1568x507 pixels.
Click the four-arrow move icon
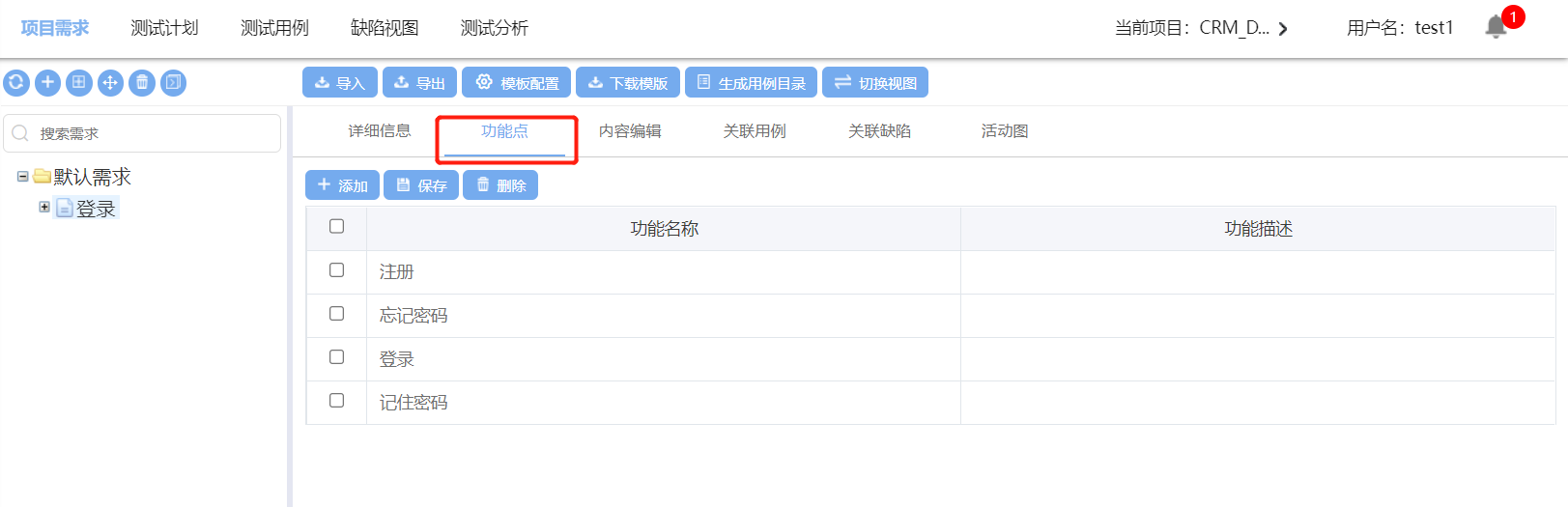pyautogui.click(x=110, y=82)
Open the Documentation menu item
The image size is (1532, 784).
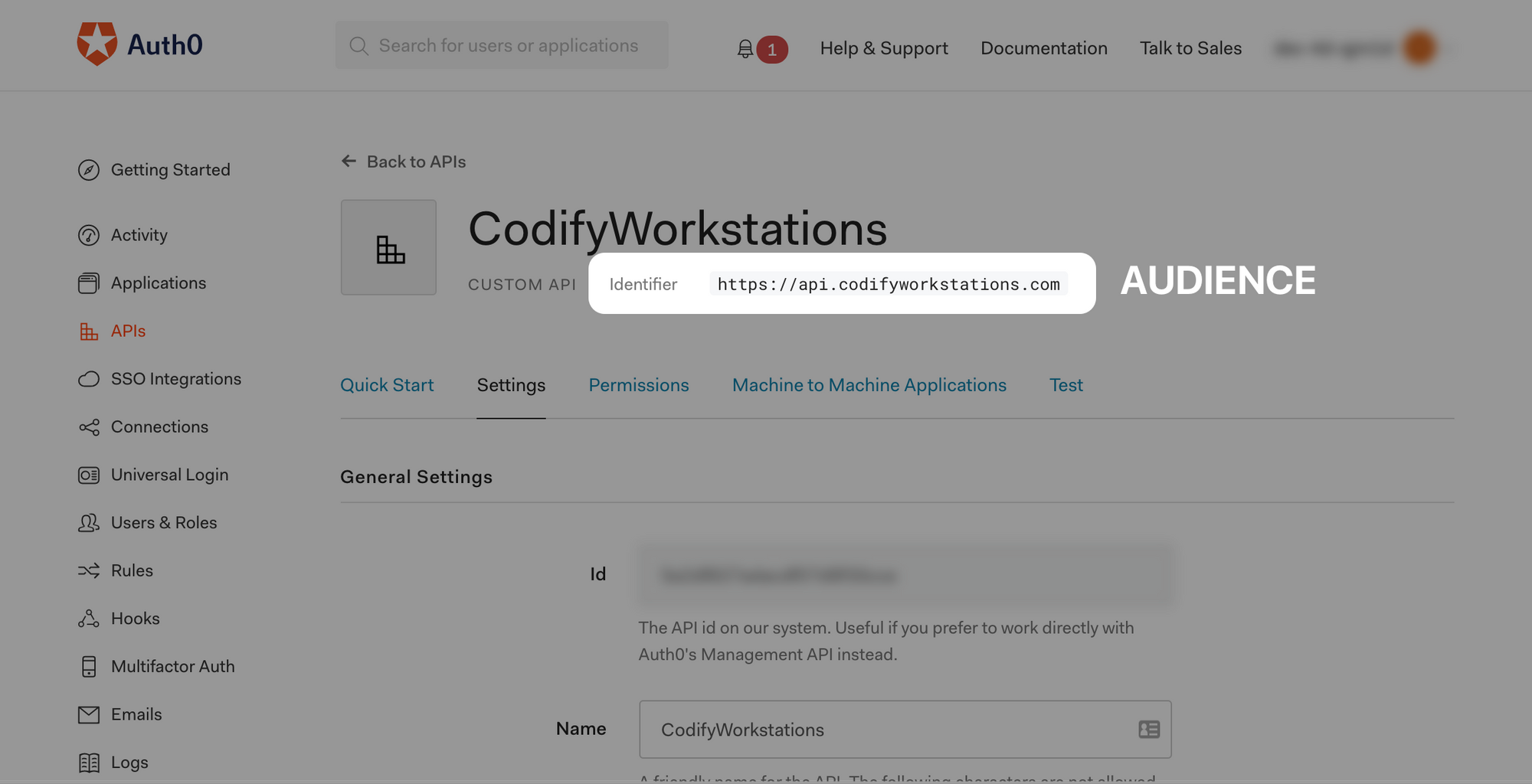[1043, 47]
──────────
**Task details**
Rewrite every entry with "icon" replaced by "symbol" and everything else unchanged. Leave the pictures out.

**Output**
1568x507 pixels.
Click the four-arrow move symbol
pyautogui.click(x=110, y=82)
Open the Documentation menu item
The image size is (1532, 784).
[1043, 47]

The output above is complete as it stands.